Collected data:
Start of Block

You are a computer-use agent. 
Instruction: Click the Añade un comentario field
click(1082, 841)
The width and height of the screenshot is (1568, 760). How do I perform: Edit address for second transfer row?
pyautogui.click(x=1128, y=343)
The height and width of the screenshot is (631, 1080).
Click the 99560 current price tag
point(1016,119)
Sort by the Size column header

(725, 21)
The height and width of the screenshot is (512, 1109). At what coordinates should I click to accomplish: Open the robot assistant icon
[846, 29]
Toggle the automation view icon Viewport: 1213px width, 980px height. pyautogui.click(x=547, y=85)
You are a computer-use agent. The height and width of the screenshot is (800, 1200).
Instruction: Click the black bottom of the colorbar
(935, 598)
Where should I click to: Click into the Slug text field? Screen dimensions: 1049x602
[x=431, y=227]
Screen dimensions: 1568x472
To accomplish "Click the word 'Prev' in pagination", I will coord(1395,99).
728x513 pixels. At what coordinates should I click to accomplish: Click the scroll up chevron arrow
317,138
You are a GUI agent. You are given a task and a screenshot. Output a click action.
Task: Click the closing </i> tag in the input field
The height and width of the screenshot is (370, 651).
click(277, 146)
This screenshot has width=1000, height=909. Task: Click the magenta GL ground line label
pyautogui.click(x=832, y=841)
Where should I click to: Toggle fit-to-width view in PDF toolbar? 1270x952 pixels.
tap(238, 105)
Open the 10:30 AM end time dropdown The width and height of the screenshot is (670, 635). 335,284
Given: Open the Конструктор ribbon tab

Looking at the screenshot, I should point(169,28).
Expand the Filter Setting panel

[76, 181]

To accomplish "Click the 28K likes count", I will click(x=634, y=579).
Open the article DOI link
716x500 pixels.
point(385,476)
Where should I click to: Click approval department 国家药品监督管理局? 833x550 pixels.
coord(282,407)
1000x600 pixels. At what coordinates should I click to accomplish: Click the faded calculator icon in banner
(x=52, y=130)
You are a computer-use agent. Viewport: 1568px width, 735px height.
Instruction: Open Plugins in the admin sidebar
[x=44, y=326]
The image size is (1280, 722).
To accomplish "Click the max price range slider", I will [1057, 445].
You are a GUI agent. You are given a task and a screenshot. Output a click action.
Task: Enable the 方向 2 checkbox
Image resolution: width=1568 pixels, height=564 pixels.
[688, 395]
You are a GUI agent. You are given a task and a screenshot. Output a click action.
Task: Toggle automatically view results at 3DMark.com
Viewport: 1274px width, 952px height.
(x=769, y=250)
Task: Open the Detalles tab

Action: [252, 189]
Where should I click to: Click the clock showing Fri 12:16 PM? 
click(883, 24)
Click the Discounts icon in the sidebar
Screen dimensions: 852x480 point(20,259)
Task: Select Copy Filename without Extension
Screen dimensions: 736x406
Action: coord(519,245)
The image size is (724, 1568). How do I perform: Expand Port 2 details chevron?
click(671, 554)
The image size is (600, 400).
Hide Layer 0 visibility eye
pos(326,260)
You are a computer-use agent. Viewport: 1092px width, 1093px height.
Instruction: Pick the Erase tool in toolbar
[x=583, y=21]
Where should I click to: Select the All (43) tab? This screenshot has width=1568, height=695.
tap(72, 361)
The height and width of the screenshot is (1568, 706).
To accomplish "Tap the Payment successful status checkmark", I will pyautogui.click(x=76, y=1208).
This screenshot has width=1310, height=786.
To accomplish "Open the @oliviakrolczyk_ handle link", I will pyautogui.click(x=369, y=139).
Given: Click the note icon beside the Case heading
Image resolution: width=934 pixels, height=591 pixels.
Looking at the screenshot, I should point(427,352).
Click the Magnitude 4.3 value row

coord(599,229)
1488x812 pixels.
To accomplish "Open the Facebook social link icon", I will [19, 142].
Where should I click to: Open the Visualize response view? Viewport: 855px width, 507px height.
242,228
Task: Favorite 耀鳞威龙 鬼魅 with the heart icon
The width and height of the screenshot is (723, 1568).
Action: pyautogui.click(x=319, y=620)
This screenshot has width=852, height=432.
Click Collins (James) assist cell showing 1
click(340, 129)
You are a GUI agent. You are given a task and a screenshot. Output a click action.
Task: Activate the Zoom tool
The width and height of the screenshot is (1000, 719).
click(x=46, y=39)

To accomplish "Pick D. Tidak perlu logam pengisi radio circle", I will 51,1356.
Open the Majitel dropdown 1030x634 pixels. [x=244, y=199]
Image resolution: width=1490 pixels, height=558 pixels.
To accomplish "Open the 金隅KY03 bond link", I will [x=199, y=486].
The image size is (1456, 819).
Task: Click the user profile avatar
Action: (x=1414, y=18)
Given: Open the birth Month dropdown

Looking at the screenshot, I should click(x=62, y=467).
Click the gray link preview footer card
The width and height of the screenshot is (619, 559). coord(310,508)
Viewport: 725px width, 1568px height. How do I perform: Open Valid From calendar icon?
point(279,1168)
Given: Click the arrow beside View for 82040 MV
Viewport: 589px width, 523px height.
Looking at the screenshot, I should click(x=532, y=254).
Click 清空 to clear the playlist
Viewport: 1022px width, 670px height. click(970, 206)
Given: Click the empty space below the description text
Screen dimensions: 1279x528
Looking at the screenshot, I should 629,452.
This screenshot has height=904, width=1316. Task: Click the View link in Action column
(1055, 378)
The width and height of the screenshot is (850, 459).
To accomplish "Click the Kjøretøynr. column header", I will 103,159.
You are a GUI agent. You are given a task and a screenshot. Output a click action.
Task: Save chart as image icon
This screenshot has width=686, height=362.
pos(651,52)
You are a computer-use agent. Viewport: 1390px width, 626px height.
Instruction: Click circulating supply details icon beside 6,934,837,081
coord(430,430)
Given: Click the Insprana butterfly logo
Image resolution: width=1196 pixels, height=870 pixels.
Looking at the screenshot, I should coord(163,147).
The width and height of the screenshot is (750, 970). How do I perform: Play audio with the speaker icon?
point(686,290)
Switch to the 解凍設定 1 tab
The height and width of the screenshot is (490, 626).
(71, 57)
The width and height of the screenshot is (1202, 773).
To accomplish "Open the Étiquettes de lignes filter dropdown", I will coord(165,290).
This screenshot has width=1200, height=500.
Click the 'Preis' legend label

End of Block

REQUIRED WORK:
Every record listed above should be reproduced exactly.

YOUR RESPONSE:
You are a computer-use agent. 
Instruction: Click the Añade un comentario field
click(1082, 841)
The width and height of the screenshot is (1568, 760). How do I perform: Edit address for second transfer row?
pyautogui.click(x=1128, y=343)
The height and width of the screenshot is (631, 1080).
Click the 99560 current price tag
point(1016,119)
Sort by the Size column header

(725, 21)
The height and width of the screenshot is (512, 1109). At what coordinates should I click to accomplish: Open the robot assistant icon
[846, 29]
Toggle the automation view icon Viewport: 1213px width, 980px height. pyautogui.click(x=547, y=85)
You are a computer-use agent. The height and width of the screenshot is (800, 1200).
Instruction: Click the black bottom of the colorbar
(935, 598)
Where should I click to: Click into the Slug text field? Screen dimensions: 1049x602
[x=431, y=227]
Screen dimensions: 1568x472
To accomplish "Click the word 'Prev' in pagination", I will coord(1395,99).
728x513 pixels. At what coordinates should I click to accomplish: Click the scroll up chevron arrow
317,138
You are a GUI agent. You are given a task and a screenshot. Output a click action.
Task: Click the closing </i> tag in the input field
The height and width of the screenshot is (370, 651).
click(277, 146)
This screenshot has width=1000, height=909. Task: Click the magenta GL ground line label
pyautogui.click(x=832, y=841)
Where should I click to: Toggle fit-to-width view in PDF toolbar? 1270x952 pixels.
tap(238, 105)
Open the 10:30 AM end time dropdown The width and height of the screenshot is (670, 635). 335,284
Given: Open the Конструктор ribbon tab

Looking at the screenshot, I should point(169,28).
Expand the Filter Setting panel

[76, 181]

To accomplish "Click the 28K likes count", I will click(x=634, y=579).
Open the article DOI link
716x500 pixels.
point(385,476)
Where should I click to: Click approval department 国家药品监督管理局? 833x550 pixels.
coord(282,407)
1000x600 pixels. At what coordinates should I click to accomplish: Click the faded calculator icon in banner
(x=52, y=130)
You are a computer-use agent. Viewport: 1568px width, 735px height.
Instruction: Open Plugins in the admin sidebar
[x=44, y=326]
The image size is (1280, 722).
To accomplish "Click the max price range slider", I will [1057, 445].
You are a GUI agent. You are given a task and a screenshot. Output a click action.
Task: Enable the 方向 2 checkbox
Image resolution: width=1568 pixels, height=564 pixels.
[688, 395]
You are a GUI agent. You are given a task and a screenshot. Output a click action.
Task: Toggle automatically view results at 3DMark.com
Viewport: 1274px width, 952px height.
(x=769, y=250)
Task: Open the Detalles tab

Action: [252, 189]
Where should I click to: Click the clock showing Fri 12:16 PM? 
click(883, 24)
Click the Discounts icon in the sidebar
Screen dimensions: 852x480 point(20,259)
Task: Select Copy Filename without Extension
Screen dimensions: 736x406
Action: coord(519,245)
The image size is (724, 1568). How do I perform: Expand Port 2 details chevron?
click(671, 554)
The image size is (600, 400).
Hide Layer 0 visibility eye
pos(326,260)
You are a computer-use agent. Viewport: 1092px width, 1093px height.
Instruction: Pick the Erase tool in toolbar
[x=583, y=21]
Where should I click to: Select the All (43) tab? This screenshot has width=1568, height=695.
tap(72, 361)
The height and width of the screenshot is (1568, 706).
To accomplish "Tap the Payment successful status checkmark", I will pyautogui.click(x=76, y=1208).
This screenshot has width=1310, height=786.
To accomplish "Open the @oliviakrolczyk_ handle link", I will pyautogui.click(x=369, y=139).
Given: Click the note icon beside the Case heading
Image resolution: width=934 pixels, height=591 pixels.
Looking at the screenshot, I should point(427,352).
Click the Magnitude 4.3 value row

coord(599,229)
1488x812 pixels.
To accomplish "Open the Facebook social link icon", I will [19, 142].
Where should I click to: Open the Visualize response view? Viewport: 855px width, 507px height.
242,228
Task: Favorite 耀鳞威龙 鬼魅 with the heart icon
The width and height of the screenshot is (723, 1568).
Action: pyautogui.click(x=319, y=620)
This screenshot has width=852, height=432.
Click Collins (James) assist cell showing 1
click(340, 129)
You are a GUI agent. You are given a task and a screenshot. Output a click action.
Task: Activate the Zoom tool
The width and height of the screenshot is (1000, 719).
click(x=46, y=39)

To accomplish "Pick D. Tidak perlu logam pengisi radio circle", I will 51,1356.
Open the Majitel dropdown 1030x634 pixels. [x=244, y=199]
Image resolution: width=1490 pixels, height=558 pixels.
To accomplish "Open the 金隅KY03 bond link", I will [x=199, y=486].
The image size is (1456, 819).
Task: Click the user profile avatar
Action: (x=1414, y=18)
Given: Open the birth Month dropdown

Looking at the screenshot, I should click(x=62, y=467).
Click the gray link preview footer card
The width and height of the screenshot is (619, 559). coord(310,508)
Viewport: 725px width, 1568px height. How do I perform: Open Valid From calendar icon?
point(279,1168)
Given: Click the arrow beside View for 82040 MV
Viewport: 589px width, 523px height.
Looking at the screenshot, I should click(x=532, y=254).
Click 清空 to clear the playlist
Viewport: 1022px width, 670px height. click(970, 206)
Given: Click the empty space below the description text
Screen dimensions: 1279x528
Looking at the screenshot, I should 629,452.
This screenshot has height=904, width=1316. Task: Click the View link in Action column
(1055, 378)
The width and height of the screenshot is (850, 459).
To accomplish "Click the Kjøretøynr. column header", I will 103,159.
You are a GUI agent. You are given a task and a screenshot. Output a click action.
Task: Save chart as image icon
This screenshot has width=686, height=362.
pos(651,52)
You are a computer-use agent. Viewport: 1390px width, 626px height.
Instruction: Click circulating supply details icon beside 6,934,837,081
coord(430,430)
Given: Click the Insprana butterfly logo
Image resolution: width=1196 pixels, height=870 pixels.
Looking at the screenshot, I should coord(163,147).
The width and height of the screenshot is (750, 970). How do I perform: Play audio with the speaker icon?
point(686,290)
Switch to the 解凍設定 1 tab
The height and width of the screenshot is (490, 626).
(71, 57)
The width and height of the screenshot is (1202, 773).
To accomplish "Open the Étiquettes de lignes filter dropdown", I will coord(165,290).
This screenshot has width=1200, height=500.
Click the 'Preis' legend label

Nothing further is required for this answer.